→ **What you will do**: Without including any pictures, write out all the records word for word.

→ **Dataset records**:
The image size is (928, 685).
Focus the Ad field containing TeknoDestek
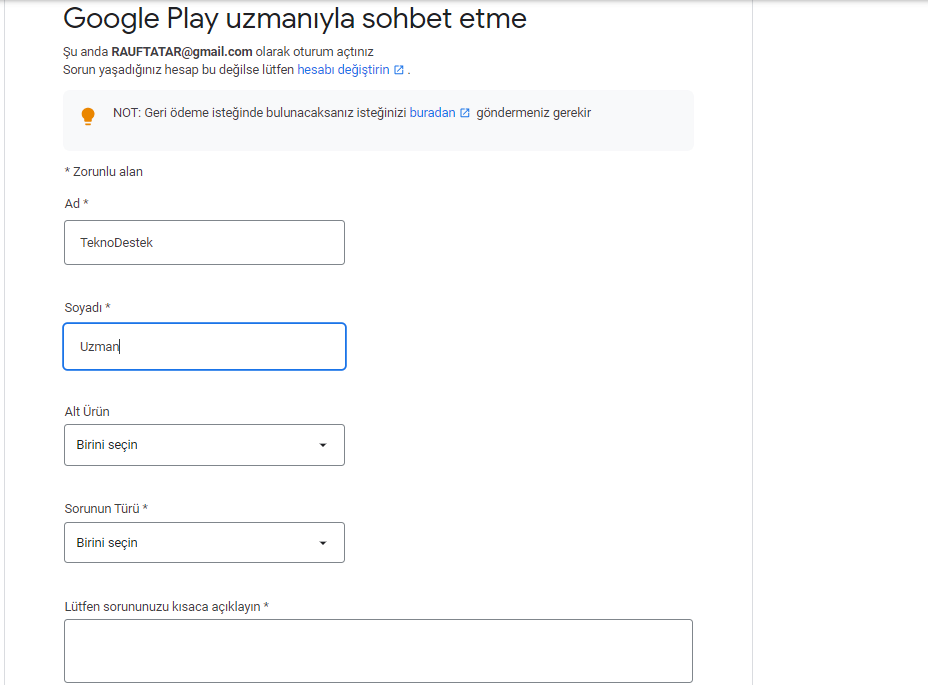click(x=204, y=242)
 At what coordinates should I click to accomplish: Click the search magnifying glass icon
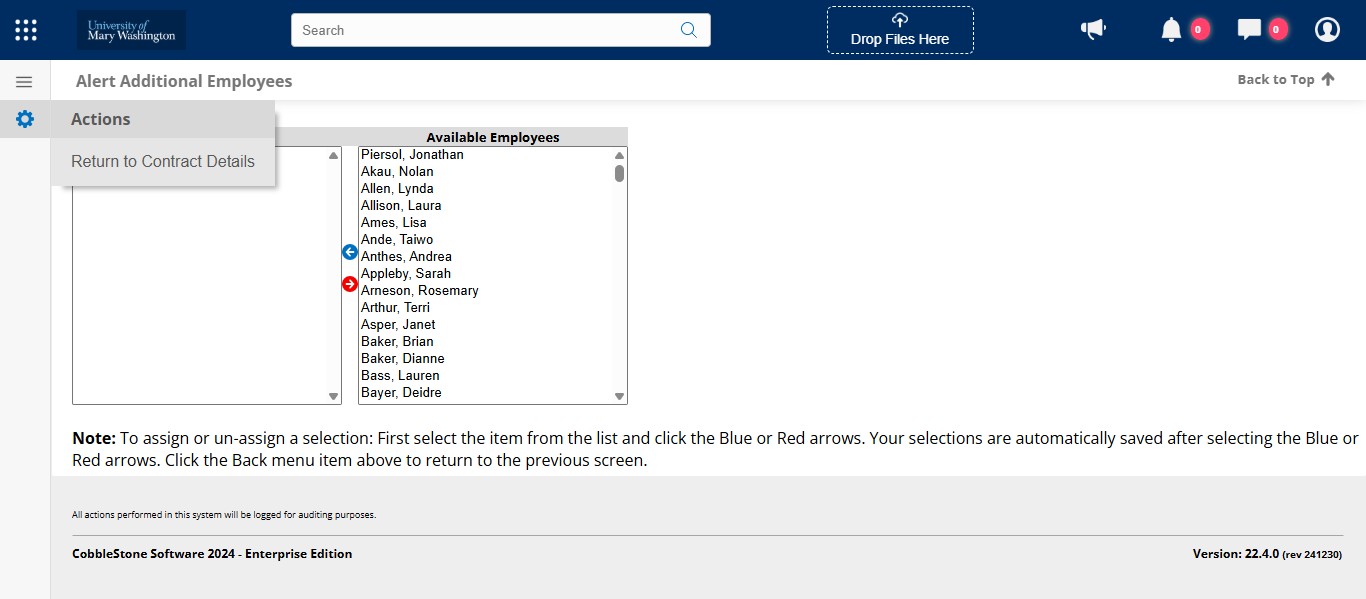pos(688,30)
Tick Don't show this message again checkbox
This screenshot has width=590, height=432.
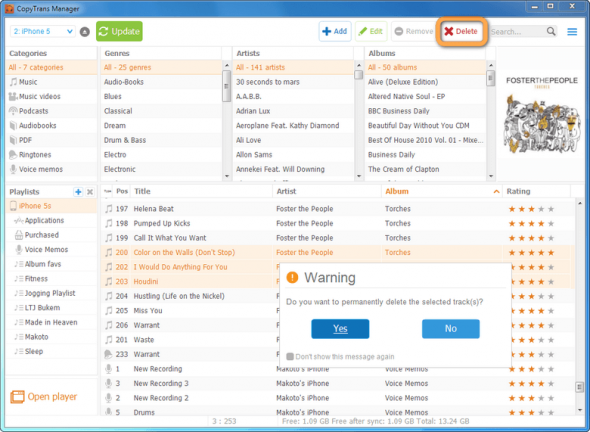(290, 356)
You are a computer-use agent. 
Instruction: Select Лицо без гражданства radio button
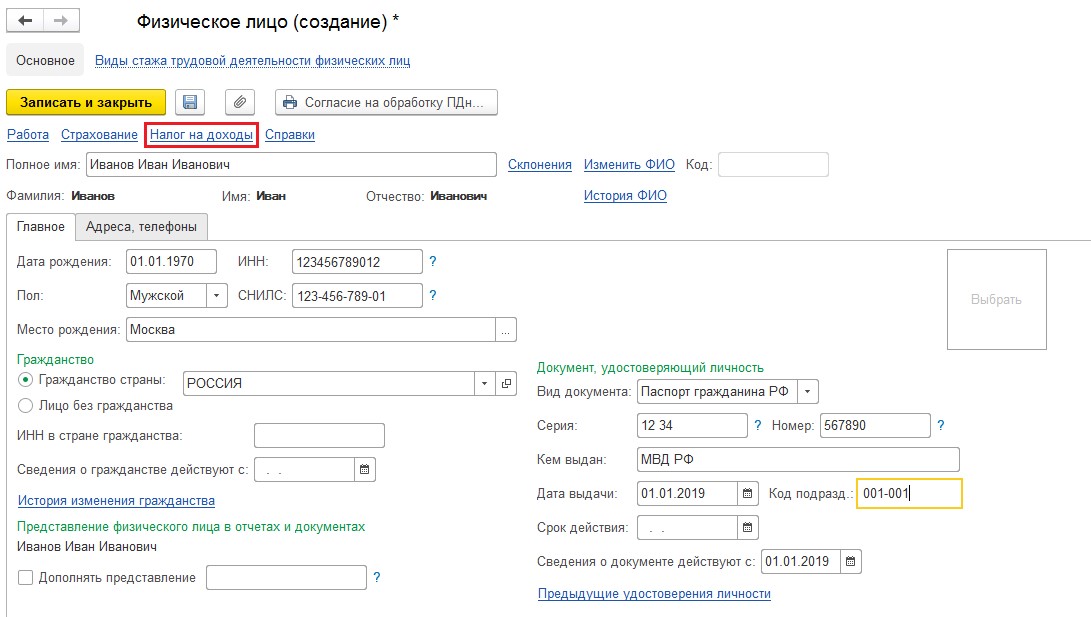(x=26, y=406)
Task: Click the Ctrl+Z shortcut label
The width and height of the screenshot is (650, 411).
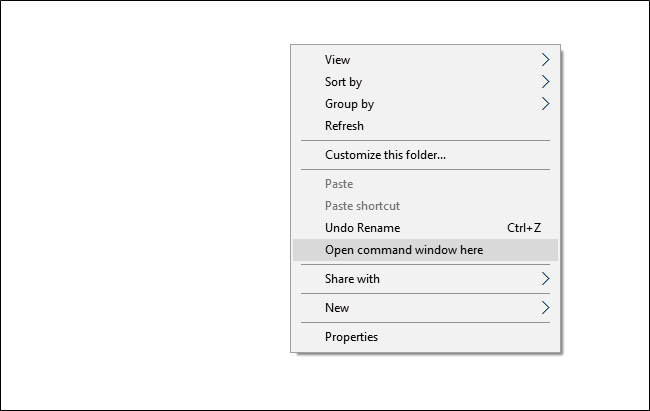Action: click(524, 228)
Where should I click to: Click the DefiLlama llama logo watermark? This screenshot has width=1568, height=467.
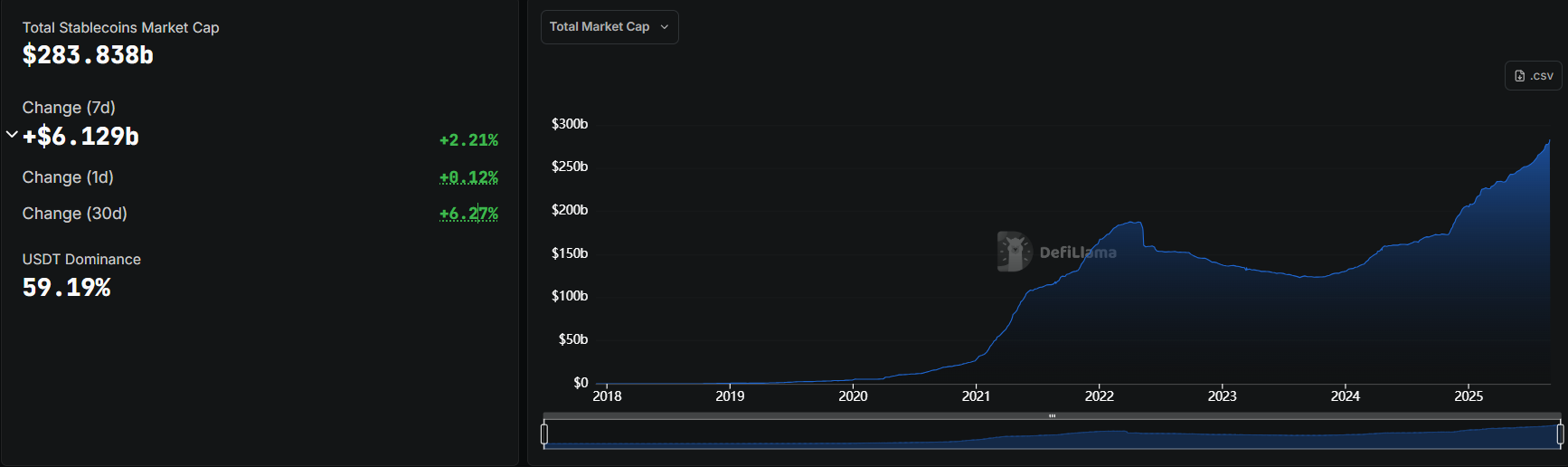(1014, 252)
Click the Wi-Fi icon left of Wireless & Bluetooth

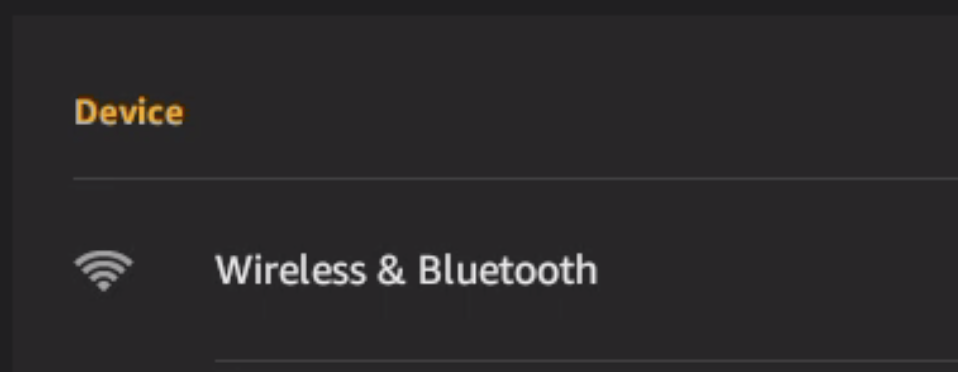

→ **Task result**:
The image size is (928, 685).
Focus the Ad field containing TeknoDestek
click(x=204, y=242)
 At what coordinates should I click to accomplish: Click the search magnifying glass icon
pos(688,30)
Tick Don't show this message again checkbox
This screenshot has width=590, height=432.
(290, 356)
You are a computer-use agent. 
Instruction: Select Лицо без гражданства radio button
(x=26, y=406)
Task: Click the Ctrl+Z shortcut label
The width and height of the screenshot is (650, 411).
Action: click(524, 228)
Where should I click to: Click the DefiLlama llama logo watermark? This screenshot has width=1568, height=467.
(1014, 252)
Click the Wi-Fi icon left of Wireless & Bluetooth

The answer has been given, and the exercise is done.